Being such, “Very Very Very” is the definition of an earworm; it’s subconsciously catchy that even though you might only hear it once, you cannot get the hook out of your head. The repetitive pre-chorus and chorus that matches the word repetition to the pulse of the song gives it the feeling of little kids with too much sugar bouncing on the edge of their seat, and manages to convey the insistence of the girls that the guys have to like them and isn’t just playing them. The words “very” and “keep” are repeated 76 times each throughout the song, though the two syllable spelling of both words gives off the impression that the listener is hearing the same word 152 times. Each member gets at least a half a verse or a chorus in the song, with Se-jeong being the only exception getting both a chorus and a part in the bridge due to her main vocal position within the group. Surprisingly, Yoo-jung is no longer Na-young’s partner for the raps within the song, as Yoo-jung takes the pre-chorus with Yeun-jung, and Mina takes the second half of the rap with a deeper and more aggressive tone than she’s previously shown.

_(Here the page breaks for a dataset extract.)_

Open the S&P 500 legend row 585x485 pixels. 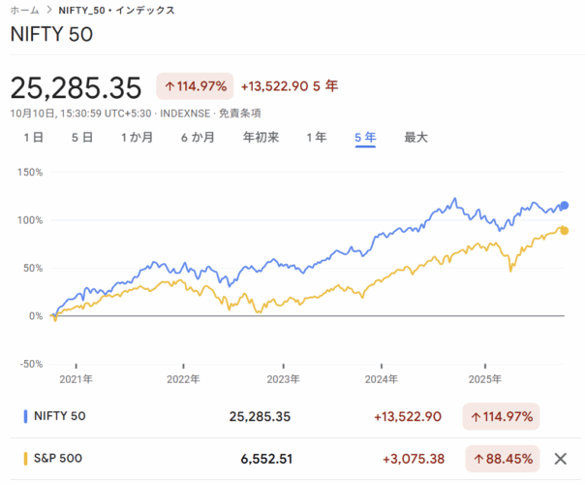[145, 459]
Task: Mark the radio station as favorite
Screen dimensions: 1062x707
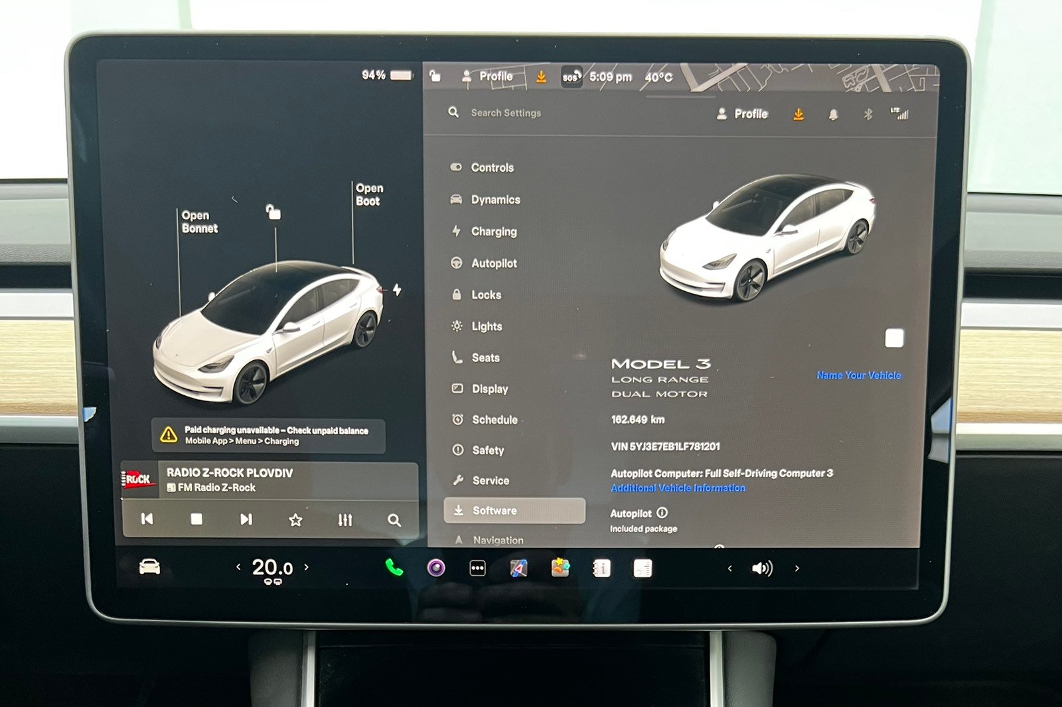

The music video itself is a visual playground. Produced by the rising star studio Digipedi (Digital Pedicure), it relies on a primary color palette that is both bold and pastel at the same time. This is a staple of the production company, which has been responsible for many girl group music videos over the past two years, including Oh My Girl’s “Liar Liar”, Orange Caramel’s “My Copycat”, EXID’s “Up and Down”, and all of Lovelyz’s MVs. Digipedi incorporates many of their standard camera angles, backgrounds and editing tricks within the music video. These include jump cuts while a person is moving to create the illusion that they’re vanishing and appearing elsewhere, green screening multiple copies of a person into a room all doing different activities, and brightly colored pastel aesthetics within the background and lighting. All of these techniques come together to create an MV where there appears to be a story without an actual storyline, created through effects and editing. The music video also incorporates props and sets very similar to other K-pop music videos — the tennis balls matching A Pink’s “Mr. Chu” and Red Velvet’s “Russian Roulette”. MVs with bold yet muted color palettes have become the norm for most upbeat K-pop songs, particularly with girl groups who release songs that fall under the “cute without being sugary sweet” genre. The boldness of the color schemes combined with the usually pastel shades used in the MVs match the “earnest yet adorable” concept that has replaced the standard pure aegyo concept of past years.
All in all, I.O.I has definitely left fans something to remember them by with “Very Very Very”. Even though the song itself isn’t as memorable as fans hoped it would be, the pure enthusiasm that the girls bring to the song and the MV will at least entertain us until it is finally time to say goodbye.